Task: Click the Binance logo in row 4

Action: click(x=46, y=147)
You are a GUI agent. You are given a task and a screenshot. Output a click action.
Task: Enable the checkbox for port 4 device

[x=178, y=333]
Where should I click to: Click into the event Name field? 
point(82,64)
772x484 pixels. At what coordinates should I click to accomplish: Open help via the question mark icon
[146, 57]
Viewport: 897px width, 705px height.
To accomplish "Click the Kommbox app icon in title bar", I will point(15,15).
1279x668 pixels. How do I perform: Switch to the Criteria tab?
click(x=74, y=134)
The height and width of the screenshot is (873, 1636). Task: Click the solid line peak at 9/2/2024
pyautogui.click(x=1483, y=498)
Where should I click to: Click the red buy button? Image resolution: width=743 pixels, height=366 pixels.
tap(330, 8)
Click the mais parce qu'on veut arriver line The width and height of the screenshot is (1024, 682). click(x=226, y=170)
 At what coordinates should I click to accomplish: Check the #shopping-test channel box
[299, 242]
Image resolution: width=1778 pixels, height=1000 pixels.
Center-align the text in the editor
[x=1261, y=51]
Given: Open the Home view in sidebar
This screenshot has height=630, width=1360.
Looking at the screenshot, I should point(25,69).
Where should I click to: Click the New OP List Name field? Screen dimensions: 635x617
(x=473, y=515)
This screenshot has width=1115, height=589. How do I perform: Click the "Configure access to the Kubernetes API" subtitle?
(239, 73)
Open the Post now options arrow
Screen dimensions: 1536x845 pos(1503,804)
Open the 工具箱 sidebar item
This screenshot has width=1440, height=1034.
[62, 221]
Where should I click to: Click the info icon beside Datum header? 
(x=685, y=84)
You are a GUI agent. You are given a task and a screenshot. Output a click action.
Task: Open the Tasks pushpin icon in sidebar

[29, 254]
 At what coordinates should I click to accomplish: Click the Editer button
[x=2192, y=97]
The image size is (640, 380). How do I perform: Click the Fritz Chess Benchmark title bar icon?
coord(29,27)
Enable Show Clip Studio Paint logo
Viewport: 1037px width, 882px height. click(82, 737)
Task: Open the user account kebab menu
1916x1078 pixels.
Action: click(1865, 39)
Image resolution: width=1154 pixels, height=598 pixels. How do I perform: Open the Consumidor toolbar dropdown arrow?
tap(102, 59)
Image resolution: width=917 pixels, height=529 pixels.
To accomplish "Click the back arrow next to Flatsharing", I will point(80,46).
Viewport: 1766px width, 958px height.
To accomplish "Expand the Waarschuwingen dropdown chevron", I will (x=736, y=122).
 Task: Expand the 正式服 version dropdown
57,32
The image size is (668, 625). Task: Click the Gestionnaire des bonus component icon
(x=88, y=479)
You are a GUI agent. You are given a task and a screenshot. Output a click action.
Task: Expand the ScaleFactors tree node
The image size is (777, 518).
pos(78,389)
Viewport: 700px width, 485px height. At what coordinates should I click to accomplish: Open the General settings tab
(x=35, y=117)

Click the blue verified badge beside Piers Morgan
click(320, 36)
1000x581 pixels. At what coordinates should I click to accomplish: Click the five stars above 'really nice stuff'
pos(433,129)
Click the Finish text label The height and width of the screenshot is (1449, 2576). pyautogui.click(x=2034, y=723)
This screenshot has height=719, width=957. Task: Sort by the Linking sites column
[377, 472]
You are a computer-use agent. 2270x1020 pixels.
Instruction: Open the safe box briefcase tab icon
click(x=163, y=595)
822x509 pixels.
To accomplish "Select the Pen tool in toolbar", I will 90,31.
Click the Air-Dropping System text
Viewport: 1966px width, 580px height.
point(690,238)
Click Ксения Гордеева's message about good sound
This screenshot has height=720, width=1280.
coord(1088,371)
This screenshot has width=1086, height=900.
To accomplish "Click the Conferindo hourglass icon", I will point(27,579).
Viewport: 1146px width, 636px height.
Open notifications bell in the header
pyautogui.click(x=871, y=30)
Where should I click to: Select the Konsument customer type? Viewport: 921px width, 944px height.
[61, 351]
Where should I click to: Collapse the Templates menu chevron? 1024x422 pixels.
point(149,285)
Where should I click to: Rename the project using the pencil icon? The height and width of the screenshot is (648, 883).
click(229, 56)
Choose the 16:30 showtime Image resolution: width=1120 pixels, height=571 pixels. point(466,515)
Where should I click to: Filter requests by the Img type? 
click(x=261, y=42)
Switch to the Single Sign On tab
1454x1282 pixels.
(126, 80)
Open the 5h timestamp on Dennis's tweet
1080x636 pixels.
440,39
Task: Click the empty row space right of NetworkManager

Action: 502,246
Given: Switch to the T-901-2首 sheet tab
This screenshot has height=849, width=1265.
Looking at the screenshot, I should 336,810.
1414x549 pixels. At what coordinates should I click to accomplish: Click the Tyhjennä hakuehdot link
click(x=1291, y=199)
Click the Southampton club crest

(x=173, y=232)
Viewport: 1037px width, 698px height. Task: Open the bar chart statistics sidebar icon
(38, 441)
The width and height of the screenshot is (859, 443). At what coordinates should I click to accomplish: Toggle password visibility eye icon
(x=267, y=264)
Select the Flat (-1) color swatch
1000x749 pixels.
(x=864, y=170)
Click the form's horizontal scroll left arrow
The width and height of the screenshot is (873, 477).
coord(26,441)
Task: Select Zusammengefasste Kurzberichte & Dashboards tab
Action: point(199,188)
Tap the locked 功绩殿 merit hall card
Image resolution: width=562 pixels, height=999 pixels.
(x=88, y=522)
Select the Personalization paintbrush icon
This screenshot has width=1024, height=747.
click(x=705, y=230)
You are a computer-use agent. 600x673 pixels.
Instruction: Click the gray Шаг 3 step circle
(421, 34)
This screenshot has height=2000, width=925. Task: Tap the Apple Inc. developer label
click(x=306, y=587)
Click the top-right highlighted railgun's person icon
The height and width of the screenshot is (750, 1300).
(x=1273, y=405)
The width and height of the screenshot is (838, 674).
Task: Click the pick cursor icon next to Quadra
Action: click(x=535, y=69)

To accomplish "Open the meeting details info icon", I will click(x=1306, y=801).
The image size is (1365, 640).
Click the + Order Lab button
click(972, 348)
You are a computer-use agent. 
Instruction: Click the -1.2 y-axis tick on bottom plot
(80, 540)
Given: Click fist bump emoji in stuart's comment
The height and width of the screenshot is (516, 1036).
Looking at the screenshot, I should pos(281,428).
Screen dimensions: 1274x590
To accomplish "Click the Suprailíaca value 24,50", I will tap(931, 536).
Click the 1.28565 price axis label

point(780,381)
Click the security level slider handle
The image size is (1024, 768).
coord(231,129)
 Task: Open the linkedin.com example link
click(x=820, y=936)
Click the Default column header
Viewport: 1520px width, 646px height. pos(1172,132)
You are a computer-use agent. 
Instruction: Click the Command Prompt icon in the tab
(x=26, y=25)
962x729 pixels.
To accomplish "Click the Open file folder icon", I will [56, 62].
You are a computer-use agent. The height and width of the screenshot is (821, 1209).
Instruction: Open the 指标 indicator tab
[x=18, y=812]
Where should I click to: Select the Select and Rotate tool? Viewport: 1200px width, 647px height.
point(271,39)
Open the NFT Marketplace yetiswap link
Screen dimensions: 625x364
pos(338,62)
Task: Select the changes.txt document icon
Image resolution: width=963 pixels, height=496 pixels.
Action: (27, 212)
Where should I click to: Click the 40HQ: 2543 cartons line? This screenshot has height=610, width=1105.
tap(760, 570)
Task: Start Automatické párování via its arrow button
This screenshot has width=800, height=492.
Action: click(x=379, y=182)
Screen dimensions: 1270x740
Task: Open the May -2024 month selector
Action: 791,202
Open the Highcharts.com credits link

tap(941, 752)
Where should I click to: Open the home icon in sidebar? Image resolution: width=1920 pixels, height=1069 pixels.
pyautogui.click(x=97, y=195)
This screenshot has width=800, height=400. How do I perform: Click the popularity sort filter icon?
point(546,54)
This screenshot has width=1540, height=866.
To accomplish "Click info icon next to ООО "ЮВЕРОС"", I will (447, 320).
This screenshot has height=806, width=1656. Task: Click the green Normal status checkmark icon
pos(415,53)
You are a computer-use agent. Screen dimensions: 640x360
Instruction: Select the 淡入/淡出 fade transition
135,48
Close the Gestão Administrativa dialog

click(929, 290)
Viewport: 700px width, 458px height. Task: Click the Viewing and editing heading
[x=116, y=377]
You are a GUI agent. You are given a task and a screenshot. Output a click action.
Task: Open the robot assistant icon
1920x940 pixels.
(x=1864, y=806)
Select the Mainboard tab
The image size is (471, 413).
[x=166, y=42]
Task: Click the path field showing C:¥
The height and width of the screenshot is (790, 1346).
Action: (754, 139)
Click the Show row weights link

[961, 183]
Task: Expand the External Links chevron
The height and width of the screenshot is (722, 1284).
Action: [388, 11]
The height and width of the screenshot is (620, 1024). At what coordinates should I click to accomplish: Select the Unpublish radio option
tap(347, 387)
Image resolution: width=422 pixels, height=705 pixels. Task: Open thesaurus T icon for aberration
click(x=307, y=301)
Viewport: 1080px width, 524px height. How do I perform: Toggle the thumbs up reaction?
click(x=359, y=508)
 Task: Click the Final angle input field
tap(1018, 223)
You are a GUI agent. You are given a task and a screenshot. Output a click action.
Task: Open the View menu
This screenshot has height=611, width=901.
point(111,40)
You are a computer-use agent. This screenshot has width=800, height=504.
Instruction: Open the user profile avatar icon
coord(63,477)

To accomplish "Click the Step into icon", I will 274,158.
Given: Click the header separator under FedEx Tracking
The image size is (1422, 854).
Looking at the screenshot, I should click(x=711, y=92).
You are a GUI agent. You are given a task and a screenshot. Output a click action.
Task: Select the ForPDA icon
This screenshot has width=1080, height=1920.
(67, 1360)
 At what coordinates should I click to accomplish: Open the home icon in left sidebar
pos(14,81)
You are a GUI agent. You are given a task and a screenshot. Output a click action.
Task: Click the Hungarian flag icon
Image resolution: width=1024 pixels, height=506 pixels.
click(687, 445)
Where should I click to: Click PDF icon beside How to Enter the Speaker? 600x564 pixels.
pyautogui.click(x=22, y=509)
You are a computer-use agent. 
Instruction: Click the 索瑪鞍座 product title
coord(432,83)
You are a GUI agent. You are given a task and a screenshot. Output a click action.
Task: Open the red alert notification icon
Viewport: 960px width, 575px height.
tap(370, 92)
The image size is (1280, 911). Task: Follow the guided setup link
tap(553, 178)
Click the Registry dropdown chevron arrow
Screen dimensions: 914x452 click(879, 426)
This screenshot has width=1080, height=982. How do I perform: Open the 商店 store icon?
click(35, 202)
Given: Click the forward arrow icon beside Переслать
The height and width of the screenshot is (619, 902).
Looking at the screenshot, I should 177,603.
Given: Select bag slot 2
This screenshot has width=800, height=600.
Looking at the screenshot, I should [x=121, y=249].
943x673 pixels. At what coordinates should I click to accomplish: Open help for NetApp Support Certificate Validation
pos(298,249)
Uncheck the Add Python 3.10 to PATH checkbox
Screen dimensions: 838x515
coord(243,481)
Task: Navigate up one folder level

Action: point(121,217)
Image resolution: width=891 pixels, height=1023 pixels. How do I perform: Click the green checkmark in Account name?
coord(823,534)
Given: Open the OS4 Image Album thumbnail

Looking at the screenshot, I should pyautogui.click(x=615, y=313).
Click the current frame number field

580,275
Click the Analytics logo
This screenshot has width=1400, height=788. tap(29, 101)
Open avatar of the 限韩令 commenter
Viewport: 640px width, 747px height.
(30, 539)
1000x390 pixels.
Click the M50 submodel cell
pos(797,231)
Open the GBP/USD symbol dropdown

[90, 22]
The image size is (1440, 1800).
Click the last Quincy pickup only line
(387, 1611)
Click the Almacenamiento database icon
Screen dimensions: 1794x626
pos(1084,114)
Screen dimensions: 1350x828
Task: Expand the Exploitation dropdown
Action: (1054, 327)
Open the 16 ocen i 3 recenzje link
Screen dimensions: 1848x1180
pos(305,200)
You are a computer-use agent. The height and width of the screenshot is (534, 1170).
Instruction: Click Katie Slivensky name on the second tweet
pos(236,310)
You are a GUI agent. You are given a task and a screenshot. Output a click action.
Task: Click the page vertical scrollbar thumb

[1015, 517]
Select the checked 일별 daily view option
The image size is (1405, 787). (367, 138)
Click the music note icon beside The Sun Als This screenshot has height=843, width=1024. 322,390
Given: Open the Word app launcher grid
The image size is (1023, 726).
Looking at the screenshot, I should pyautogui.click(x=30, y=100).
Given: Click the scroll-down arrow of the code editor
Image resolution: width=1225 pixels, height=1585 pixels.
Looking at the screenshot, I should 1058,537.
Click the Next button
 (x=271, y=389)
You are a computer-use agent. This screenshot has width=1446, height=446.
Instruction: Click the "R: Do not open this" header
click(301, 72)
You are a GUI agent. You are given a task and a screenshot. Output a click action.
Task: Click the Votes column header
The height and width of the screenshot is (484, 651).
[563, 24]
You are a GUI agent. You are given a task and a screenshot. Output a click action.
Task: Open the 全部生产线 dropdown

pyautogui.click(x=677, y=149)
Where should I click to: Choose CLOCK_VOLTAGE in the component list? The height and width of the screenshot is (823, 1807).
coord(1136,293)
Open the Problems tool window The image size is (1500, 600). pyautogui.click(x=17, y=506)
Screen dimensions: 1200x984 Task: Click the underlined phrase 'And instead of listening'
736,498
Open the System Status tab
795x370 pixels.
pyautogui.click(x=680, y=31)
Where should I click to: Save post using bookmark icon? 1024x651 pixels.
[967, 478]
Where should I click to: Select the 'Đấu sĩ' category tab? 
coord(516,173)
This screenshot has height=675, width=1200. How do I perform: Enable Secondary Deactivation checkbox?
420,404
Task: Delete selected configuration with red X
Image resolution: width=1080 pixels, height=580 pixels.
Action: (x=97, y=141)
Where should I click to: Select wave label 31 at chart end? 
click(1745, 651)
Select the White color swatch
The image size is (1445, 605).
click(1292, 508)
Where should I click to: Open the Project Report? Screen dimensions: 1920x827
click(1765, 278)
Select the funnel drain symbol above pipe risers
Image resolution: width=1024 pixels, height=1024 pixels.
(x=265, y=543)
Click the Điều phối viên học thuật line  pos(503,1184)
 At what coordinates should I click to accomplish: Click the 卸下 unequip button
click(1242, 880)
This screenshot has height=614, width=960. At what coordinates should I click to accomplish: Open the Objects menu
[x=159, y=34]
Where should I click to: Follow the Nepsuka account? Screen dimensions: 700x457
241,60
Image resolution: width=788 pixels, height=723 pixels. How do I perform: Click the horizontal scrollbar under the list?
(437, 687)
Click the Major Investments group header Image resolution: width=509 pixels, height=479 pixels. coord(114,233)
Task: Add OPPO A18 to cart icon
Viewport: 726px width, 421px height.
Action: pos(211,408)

▶ _Exercise prompt_: Beginning with the line holding "Select the Flat (-1) color swatch" and ending with the line holding "Screen dimensions: 1274x590", write out the stretch of material above exactly; add no further lines.

▶ _Response to this exercise_:
Select the Flat (-1) color swatch
1000x749 pixels.
(x=864, y=170)
Click the form's horizontal scroll left arrow
The width and height of the screenshot is (873, 477).
coord(26,441)
Task: Select Zusammengefasste Kurzberichte & Dashboards tab
Action: point(199,188)
Tap the locked 功绩殿 merit hall card
Image resolution: width=562 pixels, height=999 pixels.
(x=88, y=522)
Select the Personalization paintbrush icon
This screenshot has width=1024, height=747.
click(x=705, y=230)
You are a computer-use agent. 600x673 pixels.
Instruction: Click the gray Шаг 3 step circle
(421, 34)
This screenshot has height=2000, width=925. Task: Tap the Apple Inc. developer label
click(x=306, y=587)
Click the top-right highlighted railgun's person icon
The height and width of the screenshot is (750, 1300).
(x=1273, y=405)
The width and height of the screenshot is (838, 674).
Task: Click the pick cursor icon next to Quadra
Action: click(x=535, y=69)

To accomplish "Open the meeting details info icon", I will click(x=1306, y=801).
The image size is (1365, 640).
Click the + Order Lab button
click(972, 348)
You are a computer-use agent. 
Instruction: Click the -1.2 y-axis tick on bottom plot
(80, 540)
Given: Click fist bump emoji in stuart's comment
The height and width of the screenshot is (516, 1036).
Looking at the screenshot, I should pos(281,428).
Screen dimensions: 1274x590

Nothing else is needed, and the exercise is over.